* **DOCUMENT TEXT**
----

This past September, I was a able to take advantage of a week of no rain to take footage of the first pod of steelhead that moved in to the local streams. This promises to be one of our better years, as steady precipitation has arrived early and fish are found throughout the streams.
I think you’ll enjoy this 7 minute video providing a rare opportunity to see clearly how steelhead behave in a shallow pool.
Nothing much has changed at the Salmon River this year but every trip remains memorable. Upon getting off the exit, Jim Hurtgen got some flies at Whitakers and then we headed to Fox Hollow Lodge. We got dressed quickly and headed down to the river deciding to check our rooms later. We walked down the well-worn path and headed downstream below the Refrigerator Pool (apparently titled for a refrigerator that years ago used to be located on the island next to the pool). We tried several different flies and then I remembered the tip from the guide at Whitakers: use drab flies. The salmon have seen a lot of colorful flies and patterns and will be weary of anything with color.
After ignoring his advice for 20 mimutes, I looked through my two fly boxes and found an old sculpin fly that never worked on the Canadaway. The first time I swung to a salmon, I noticed that he nudged away from the fly. I removed the white rubber legs and she took it on the next swing.
Diego sheepishly came over wondering what I was using. We switched rods and while I was tying on another fly on his rod, he had a fish on.

----

* **YOUR TASKS**
- A) Transcribe the fishing text word for word, starting with "This past September, I" and going on through "a shallow pool.".
- B) Write the next part of the fishing trip account, picking up after its final sentence.

* **DATA LINES**
----

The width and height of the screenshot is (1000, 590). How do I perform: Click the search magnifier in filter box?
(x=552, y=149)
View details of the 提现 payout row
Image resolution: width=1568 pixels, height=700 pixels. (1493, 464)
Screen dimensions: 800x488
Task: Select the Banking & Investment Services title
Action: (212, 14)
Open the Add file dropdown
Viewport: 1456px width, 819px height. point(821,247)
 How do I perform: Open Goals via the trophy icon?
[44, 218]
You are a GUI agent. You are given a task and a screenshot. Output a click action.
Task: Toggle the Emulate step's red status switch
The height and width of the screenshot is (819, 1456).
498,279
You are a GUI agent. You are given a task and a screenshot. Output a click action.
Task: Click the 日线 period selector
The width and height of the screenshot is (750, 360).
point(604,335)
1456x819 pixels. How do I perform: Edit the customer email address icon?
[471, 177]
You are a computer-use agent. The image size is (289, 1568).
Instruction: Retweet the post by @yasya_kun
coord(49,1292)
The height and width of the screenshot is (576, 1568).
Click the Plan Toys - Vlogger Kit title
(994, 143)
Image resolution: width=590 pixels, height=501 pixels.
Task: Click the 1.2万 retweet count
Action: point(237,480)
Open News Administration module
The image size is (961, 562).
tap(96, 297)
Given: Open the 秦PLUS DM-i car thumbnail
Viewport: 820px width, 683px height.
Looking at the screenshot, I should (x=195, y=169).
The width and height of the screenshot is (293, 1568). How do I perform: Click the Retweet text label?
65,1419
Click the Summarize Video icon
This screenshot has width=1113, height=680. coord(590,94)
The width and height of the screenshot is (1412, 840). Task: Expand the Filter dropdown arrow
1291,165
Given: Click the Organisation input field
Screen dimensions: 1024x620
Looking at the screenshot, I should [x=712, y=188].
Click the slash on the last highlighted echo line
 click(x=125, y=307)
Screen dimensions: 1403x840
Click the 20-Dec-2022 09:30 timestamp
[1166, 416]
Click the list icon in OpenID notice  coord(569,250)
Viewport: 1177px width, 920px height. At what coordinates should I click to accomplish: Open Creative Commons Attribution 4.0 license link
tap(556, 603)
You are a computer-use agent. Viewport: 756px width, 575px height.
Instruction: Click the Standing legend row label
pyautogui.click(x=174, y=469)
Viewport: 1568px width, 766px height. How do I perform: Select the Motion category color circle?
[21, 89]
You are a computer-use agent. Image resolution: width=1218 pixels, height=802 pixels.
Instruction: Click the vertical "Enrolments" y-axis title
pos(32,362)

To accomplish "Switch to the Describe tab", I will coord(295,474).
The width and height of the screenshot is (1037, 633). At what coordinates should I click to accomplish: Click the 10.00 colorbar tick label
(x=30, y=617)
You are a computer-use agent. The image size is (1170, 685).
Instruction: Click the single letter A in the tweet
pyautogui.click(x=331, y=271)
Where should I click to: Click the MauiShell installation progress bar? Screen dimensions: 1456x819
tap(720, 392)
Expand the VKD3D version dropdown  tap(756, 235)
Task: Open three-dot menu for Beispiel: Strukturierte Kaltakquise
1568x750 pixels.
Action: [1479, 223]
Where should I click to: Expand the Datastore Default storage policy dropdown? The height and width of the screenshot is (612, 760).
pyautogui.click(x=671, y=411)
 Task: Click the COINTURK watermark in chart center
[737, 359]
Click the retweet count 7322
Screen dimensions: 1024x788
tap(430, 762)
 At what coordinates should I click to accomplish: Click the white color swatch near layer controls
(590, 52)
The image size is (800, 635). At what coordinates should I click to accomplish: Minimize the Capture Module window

----

* **EXPECTED RESPONSES**
- A)
This past September, I was a able to take advantage of a week of no rain to take footage of the first pod of steelhead that moved in to the local streams. This promises to be one of our better years, as steady precipitation has arrived early and fish are found throughout the streams.
I think you’ll enjoy this 7 minute video providing a rare opportunity to see clearly how steelhead behave in a shallow pool.

- B)
We both broke off my last two remaining patterns. After wondering where Jim had gone, I went back and tried to see how he was doing. We met on the path and headed back to our productive run but had no more luck. We decide to go back to see what are $50 dollar rooms had purchased.
Overall, it was a well worth money especially since the aesthetically pleasing Hotel 8 was around $118. We will consider it again next year especially if we can get the whole crew together.
The next morning we headed to Douglaston Run. I had high hopes of swinging to energetic salmon who would chase my streamers after being encouraged by the same guide from Whitakers. We found a nice secluded section by the Clay Hole and found a steady number of salmon staging in a shallow pool before running up the next gravel run. We had little luck however. Jim was the only one who as able to land a salmon although we do not have any documentation of his feat. Diego had a few on and landed a few questionable fish with flies close to the fish’s mouth. I also had a couple on a small angel hair streamer but the flies popped out soon after seeing their jaws shaking and coming out of the water.
Overall is was a little bit disappointing but it was a beautiful day and we were entertained by each other’s company and the spectacle of the moving salmon even if they were not moving toward our flies.
The next morning, Sunday, while Janeil was taking the kids to
church, I looked over the bridge to find a couple of small pods
of steelhead. I droppped any plans of working in the studio and
headed to the water with rod in hand.
While fishing, I saw a weasel working its way upstream until it ran right across from me. I had never seen one on our local streams. About 10 years ago, I saw an ermine, a weasel with its white winter coat, chasing steelhead under the ice on 20 Mile Creek in Pennsylvania but that’s as close as I had gotten to one.
Diego met me on the stream and we fished together. After I was not able to get a steelhead to take my fly at the Hornet’s Nest Pool, he made a perfect roll cast and the fish took his fly. He landed it but it squirmed away on the bank before we were able to take a picture. It was very exciting and was very proud of him.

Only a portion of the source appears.